A detailed updated on various aspects of Afghanistan's economy, in light of evolving scenario
Update on Afghan economy - Challenges and Opportunities
- The story: Afghanistan isn't an economy that comes to mind when opportunities are discussed in investment circles. Reasons are not tough to find: Years of violence, instability and corruption have crippled it, making it difficult for businesses to flourish. Most Afghans are poor.
- Data and figures: After shrinking by 2% in 2020 due to the COVID-19 pandemic, the GDP was bouncing back and was set to grow by 2.7% this year as mobility and trade began to resume. This was the IMF estimate. The rough 2.5% average growth rate in recent years matched this. In the 2001-2010 decade, it used to be much higher. But then came the Taliban!
- International aid - Fitch has predicted a sharp contraction of GDP now, possibly of as much as 20%. The future flow of remittances and international aid Afghanistan relies upon may be more uncertain now. Remittances touched $789 million in 2020, around 4% of GDP (World Bank estimates).
- Rampant poverty - About two-thirds of the population live below the poverty line, on less than $1.90 per day. (Asian Development Bank estimate). That's up from 55% in 2017.
- Foreign trade - Agriculture is the main source of income for the majority of Afghans and also the country's main export. It exported $783 million of goods in 2020, a near-10% drop on 2019 (WTO estimates).

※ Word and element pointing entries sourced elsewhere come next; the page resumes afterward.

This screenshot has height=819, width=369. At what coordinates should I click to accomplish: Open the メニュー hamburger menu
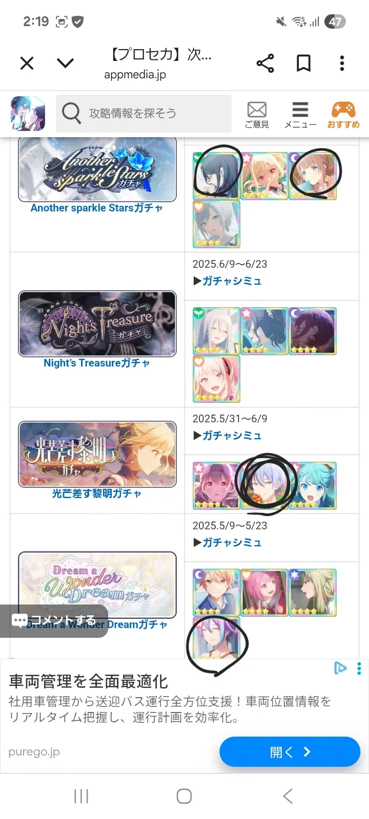(x=300, y=115)
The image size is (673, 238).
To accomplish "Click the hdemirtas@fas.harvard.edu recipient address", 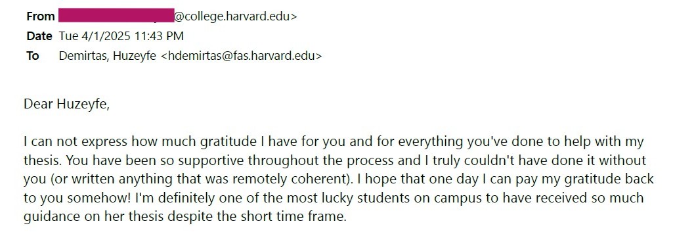I will pyautogui.click(x=241, y=56).
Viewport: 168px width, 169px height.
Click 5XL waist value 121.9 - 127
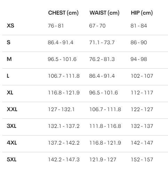[x=103, y=160]
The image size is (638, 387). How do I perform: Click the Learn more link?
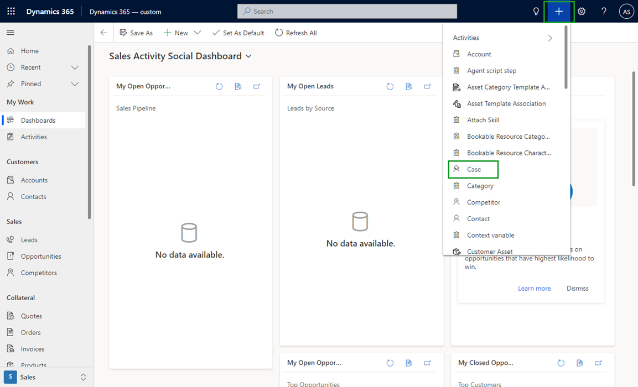(534, 288)
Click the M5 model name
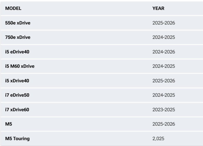Viewport: 203px width, 146px height. (9, 124)
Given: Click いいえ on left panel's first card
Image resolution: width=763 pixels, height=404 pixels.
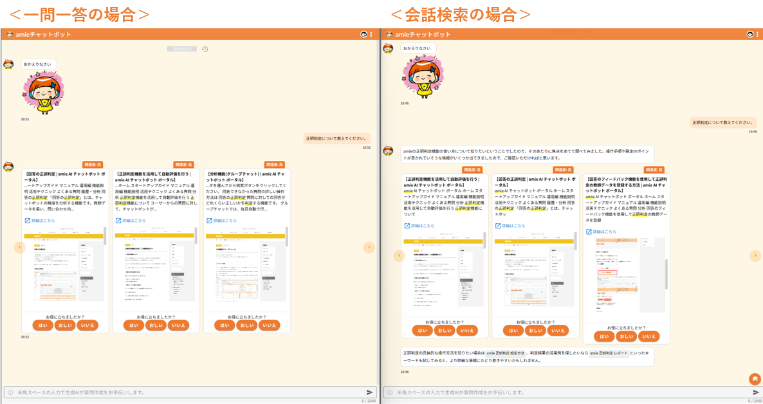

Dried fruits, nuts and medicinal herbs make up the bulk of exports, mainly to India and Pakistan. Large imports of oil, food and machinery mean Afghanistan has a big trade deficit.
- Drugs trade - The country dominates the global opium and heroin business, which provided the sole income for many poor farmers, and is a boon for the Taliban who extort taxes, trafficking fees and engage in cultivation and production.
- UN estimates: The United Nations Office of Drugs and Crime (UNODC) estimated that more 80% of global opium and heroin supplies originate in Afghanistan. At its 2017 peak, opium production accounted for 7% of Afghan GDP.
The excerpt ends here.